While I think this is a derangement of society, I can imagine a porn app that let's you drop in a facebook id to superimpose your crush's likeness upon a porn actor.
You assume legal framework will keep up to pace with technology with no lag.
I trust that, due to jurisprudence model, the legal framework will always have some lag[1] after game-changing technology becomes mainstream... sometimes this can be significant.
[1] disclaimer: active legislation efforts can move faster than tech - especially due to lobbying.
In theory it doesn't have to - there are already legal procedures for qualifying and admitting expert testimony at trial that work quite well (see http://en.wikipedia.org/wiki/Daubert_standard). So if you were in jeopardy primarily due to video evidence which you knew to be faked then you could bring a machine vision or CG expert into court to demonstrate the unreliability of the video evidence.
But this is not to say that our system for handling forensic evidence works great - it doesn't sadly, and part of the problem is that juries are often reduced to trying to weigh the credibility of competing expert testators without rigorous standards of measurement or terminology. You'll probably be interested in this: http://www8.nationalacademies.org/onpinews/newsitem.aspx?Rec...

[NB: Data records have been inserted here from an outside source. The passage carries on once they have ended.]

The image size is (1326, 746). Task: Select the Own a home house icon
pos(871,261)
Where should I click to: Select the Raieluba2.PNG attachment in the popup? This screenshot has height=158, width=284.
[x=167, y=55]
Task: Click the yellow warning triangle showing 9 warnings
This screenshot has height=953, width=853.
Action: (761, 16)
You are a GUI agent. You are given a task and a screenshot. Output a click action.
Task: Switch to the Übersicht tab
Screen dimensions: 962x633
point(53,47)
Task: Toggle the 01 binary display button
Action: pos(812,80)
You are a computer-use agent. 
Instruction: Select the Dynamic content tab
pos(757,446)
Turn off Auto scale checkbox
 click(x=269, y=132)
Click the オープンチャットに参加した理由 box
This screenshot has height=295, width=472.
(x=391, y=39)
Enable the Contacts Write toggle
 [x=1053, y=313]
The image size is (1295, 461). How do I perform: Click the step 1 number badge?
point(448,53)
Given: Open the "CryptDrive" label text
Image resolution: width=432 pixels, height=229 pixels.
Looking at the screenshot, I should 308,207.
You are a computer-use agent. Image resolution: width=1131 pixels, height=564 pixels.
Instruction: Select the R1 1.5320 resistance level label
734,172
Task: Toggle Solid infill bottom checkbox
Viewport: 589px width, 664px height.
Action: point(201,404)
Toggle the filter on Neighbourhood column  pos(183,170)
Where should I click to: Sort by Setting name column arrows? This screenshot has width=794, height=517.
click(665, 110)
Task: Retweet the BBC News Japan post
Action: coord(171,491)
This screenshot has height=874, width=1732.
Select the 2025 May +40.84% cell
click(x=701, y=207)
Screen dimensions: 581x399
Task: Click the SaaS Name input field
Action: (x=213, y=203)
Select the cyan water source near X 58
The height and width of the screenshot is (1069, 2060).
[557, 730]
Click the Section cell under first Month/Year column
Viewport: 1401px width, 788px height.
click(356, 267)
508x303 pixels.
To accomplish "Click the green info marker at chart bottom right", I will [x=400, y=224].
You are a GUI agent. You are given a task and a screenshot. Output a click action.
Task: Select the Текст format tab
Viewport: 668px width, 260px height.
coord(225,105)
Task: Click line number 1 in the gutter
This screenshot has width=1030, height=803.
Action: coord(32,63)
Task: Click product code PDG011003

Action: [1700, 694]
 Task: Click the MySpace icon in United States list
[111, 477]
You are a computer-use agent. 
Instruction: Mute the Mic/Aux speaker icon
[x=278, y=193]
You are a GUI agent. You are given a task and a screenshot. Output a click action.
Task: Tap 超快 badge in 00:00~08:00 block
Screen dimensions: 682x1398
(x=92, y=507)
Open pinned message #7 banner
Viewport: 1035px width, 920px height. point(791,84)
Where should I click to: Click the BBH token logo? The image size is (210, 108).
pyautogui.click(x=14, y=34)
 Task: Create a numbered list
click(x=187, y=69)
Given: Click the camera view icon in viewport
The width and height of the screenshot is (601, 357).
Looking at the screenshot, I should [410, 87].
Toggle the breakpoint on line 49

Tragic they removed the verbal audio from the demo video. It would have been much easier to judge the visual accuracy if the reconstructed lip motion were combined the original sound.
The source videos they used as examples are about 600 frames each, which is ~40 seconds of video. For a politician or professional actor this would be easy to achieve. Likewise if you wanted a good 3d model of yourself or a friend you could do it cheaply using this method.
I thought that too, but then they have some ambiguous sentences like 'In this paper we target high detail reconstruction from a single video captured in the wild, i.e., under uncontrolled imaging conditions,' where it seems as if they treat that as their input library. Other parts of the paper support your interpretation. It's annoyingly vague.
...but still, outstanding work even if it requires manual calibration like curation of the input set.
Quite dangerous what this technology will mean in the future, they could manufacture evidence against you, publish it, and then let the masses lynch you.
I think this is what happened to the recent decapitation videos, they were reconstructed from home videos.
IMO the videos with the people dead in the floor are true, but the videos where they talk are staged.
Remember Osama Bin Ladem appeared and disappeared according to US army interest at the time, finally ending in very strange circumstances(and being buried on the ocean, not letting anyone else interantionally to confirm(by DNA) he was Osama).
For me it is staged because current technology could synthesize a voice only if there are not strong emotions. The same happens with the voice.
With strong emotions it becomes very easy for familiars and friends to notice as people do specific gestures and most of them are not recorded in video.
That people are perfectly calm before dying I could understand, but that they do while saying exactly what their captors want I can't.
Also, before the videos most of the population in UK did not want to go to war, after the videos(with a UK native), most of them support war, quo prodis?
It's terrifying to think that in the next 5 to 10 years we won't be able to distinguish a forged, high definition video of pretty much anybody.